=== Try it ===
Beginning with the line where "Open the NEW products link" appears, retype every remaining line of the data below, both the first and last included.
=== Input data ===
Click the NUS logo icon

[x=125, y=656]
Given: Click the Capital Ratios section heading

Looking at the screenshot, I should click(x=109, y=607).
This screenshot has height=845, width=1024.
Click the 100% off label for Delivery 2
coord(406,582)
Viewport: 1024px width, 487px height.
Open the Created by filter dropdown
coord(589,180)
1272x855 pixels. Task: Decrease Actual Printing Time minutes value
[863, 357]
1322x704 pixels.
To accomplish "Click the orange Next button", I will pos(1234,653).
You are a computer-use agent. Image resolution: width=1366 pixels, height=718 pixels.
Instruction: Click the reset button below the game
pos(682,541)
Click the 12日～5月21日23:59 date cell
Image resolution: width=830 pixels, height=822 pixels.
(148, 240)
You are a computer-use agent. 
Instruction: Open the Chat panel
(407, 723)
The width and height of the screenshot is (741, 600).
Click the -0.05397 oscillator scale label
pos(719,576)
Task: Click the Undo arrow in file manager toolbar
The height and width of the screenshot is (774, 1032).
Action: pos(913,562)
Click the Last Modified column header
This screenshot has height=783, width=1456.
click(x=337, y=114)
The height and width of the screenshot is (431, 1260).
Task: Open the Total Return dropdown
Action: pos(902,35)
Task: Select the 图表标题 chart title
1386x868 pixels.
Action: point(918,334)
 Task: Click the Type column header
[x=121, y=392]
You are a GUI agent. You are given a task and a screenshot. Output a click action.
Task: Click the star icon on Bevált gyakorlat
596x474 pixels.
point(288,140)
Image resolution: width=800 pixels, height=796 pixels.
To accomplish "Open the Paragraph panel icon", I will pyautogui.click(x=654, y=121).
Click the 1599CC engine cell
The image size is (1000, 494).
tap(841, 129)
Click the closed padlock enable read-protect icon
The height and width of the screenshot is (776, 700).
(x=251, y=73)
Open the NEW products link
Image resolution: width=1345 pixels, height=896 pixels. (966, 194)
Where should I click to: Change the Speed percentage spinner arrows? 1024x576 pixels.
===
=== Response ===
Open the NEW products link
Image resolution: width=1345 pixels, height=896 pixels. (966, 194)
Where should I click to: Change the Speed percentage spinner arrows? 1024x576 pixels.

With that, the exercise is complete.